_Supplied information_:
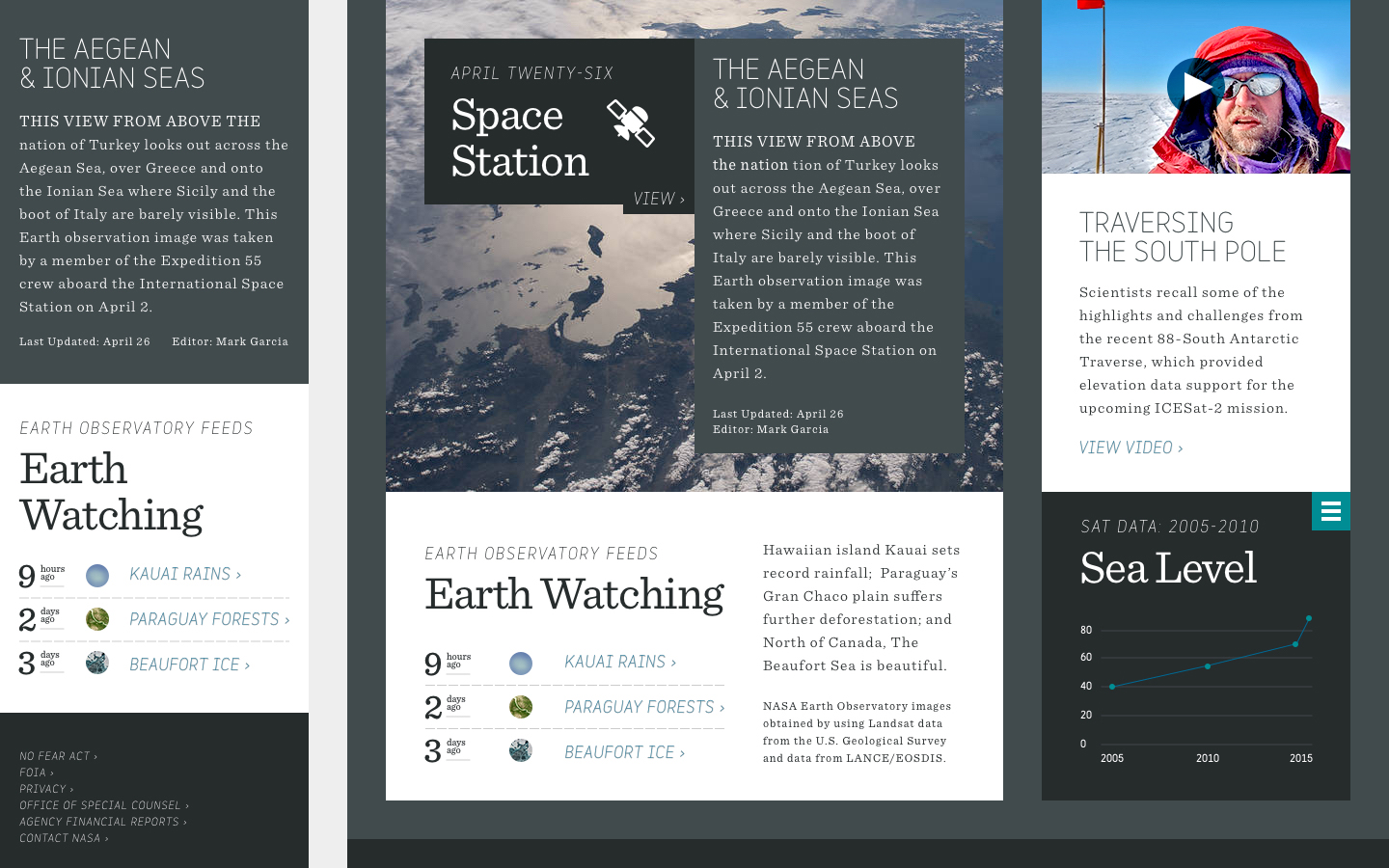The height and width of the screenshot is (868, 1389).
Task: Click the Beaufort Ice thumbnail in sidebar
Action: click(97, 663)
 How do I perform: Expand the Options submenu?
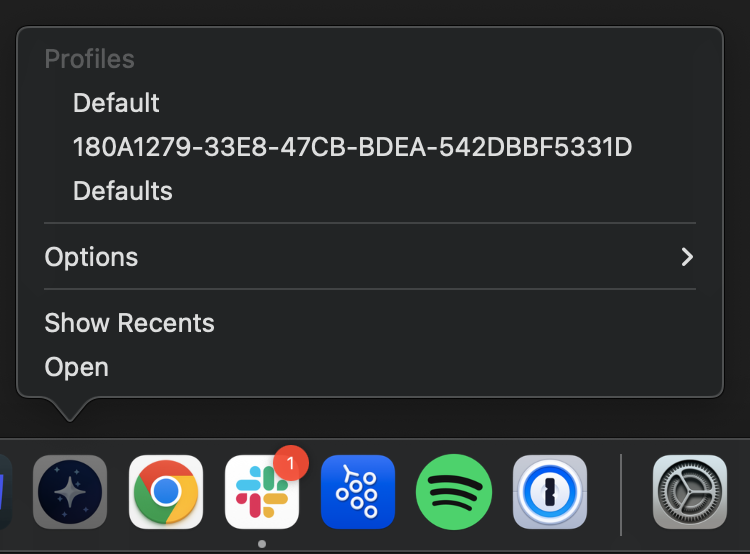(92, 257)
---
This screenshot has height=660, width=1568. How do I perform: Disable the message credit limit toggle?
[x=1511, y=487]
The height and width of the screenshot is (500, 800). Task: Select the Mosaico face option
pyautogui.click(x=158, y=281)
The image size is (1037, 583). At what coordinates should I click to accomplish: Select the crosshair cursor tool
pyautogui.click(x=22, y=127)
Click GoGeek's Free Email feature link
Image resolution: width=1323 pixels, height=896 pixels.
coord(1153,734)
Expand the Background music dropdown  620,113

_What needs to be done_:
One stretch of the lines above is wanted, from the line that contains "Image resolution: width=1323" through the line that contains "Expand the Background". Output it exactly.

_Answer section_:
Image resolution: width=1323 pixels, height=896 pixels.
coord(1153,734)
Expand the Background music dropdown  620,113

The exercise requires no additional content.